| EXERCISE |
Each record that follows must be printed exactly as given.

| GIVEN DATA |
┄┄┄┄┄┄┄┄┄┄┄┄┄┄┄┄┄┄┄┄

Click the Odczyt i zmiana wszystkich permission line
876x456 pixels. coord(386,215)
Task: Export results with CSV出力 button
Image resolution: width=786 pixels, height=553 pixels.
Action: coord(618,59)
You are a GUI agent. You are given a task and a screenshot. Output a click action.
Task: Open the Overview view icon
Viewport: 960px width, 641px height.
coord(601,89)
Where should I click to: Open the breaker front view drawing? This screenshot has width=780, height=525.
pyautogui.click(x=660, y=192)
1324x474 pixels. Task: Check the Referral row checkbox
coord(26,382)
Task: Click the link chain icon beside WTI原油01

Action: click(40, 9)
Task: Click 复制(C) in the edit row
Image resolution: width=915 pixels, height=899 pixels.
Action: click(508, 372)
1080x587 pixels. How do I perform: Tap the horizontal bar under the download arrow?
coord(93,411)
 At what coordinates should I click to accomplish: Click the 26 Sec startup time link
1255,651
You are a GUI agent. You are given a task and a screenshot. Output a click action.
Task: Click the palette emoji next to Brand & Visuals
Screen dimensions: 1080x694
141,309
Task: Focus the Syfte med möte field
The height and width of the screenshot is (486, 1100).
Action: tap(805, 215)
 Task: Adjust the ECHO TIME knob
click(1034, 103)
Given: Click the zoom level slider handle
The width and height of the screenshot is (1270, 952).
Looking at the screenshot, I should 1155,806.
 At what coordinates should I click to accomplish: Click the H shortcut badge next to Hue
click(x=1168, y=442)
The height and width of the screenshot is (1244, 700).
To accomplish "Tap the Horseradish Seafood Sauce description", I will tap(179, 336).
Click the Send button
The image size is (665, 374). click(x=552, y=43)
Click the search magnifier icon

┄┄┄┄┄┄┄┄┄┄┄┄┄┄┄┄┄┄┄┄

| WRITTEN SOLUTION |
Click the Odczyt i zmiana wszystkich permission line
876x456 pixels. coord(386,215)
Task: Export results with CSV出力 button
Image resolution: width=786 pixels, height=553 pixels.
Action: coord(618,59)
You are a GUI agent. You are given a task and a screenshot. Output a click action.
Task: Open the Overview view icon
Viewport: 960px width, 641px height.
coord(601,89)
Where should I click to: Open the breaker front view drawing? This screenshot has width=780, height=525.
pyautogui.click(x=660, y=192)
1324x474 pixels. Task: Check the Referral row checkbox
coord(26,382)
Task: Click the link chain icon beside WTI原油01

Action: click(40, 9)
Task: Click 复制(C) in the edit row
Image resolution: width=915 pixels, height=899 pixels.
Action: click(508, 372)
1080x587 pixels. How do I perform: Tap the horizontal bar under the download arrow?
coord(93,411)
 At what coordinates should I click to accomplish: Click the 26 Sec startup time link
1255,651
You are a GUI agent. You are given a task and a screenshot. Output a click action.
Task: Click the palette emoji next to Brand & Visuals
Screen dimensions: 1080x694
141,309
Task: Focus the Syfte med möte field
The height and width of the screenshot is (486, 1100).
Action: tap(805, 215)
 Task: Adjust the ECHO TIME knob
click(1034, 103)
Given: Click the zoom level slider handle
The width and height of the screenshot is (1270, 952).
Looking at the screenshot, I should 1155,806.
 At what coordinates should I click to accomplish: Click the H shortcut badge next to Hue
click(x=1168, y=442)
The height and width of the screenshot is (1244, 700).
To accomplish "Tap the Horseradish Seafood Sauce description", I will tap(179, 336).
Click the Send button
The image size is (665, 374). click(x=552, y=43)
Click the search magnifier icon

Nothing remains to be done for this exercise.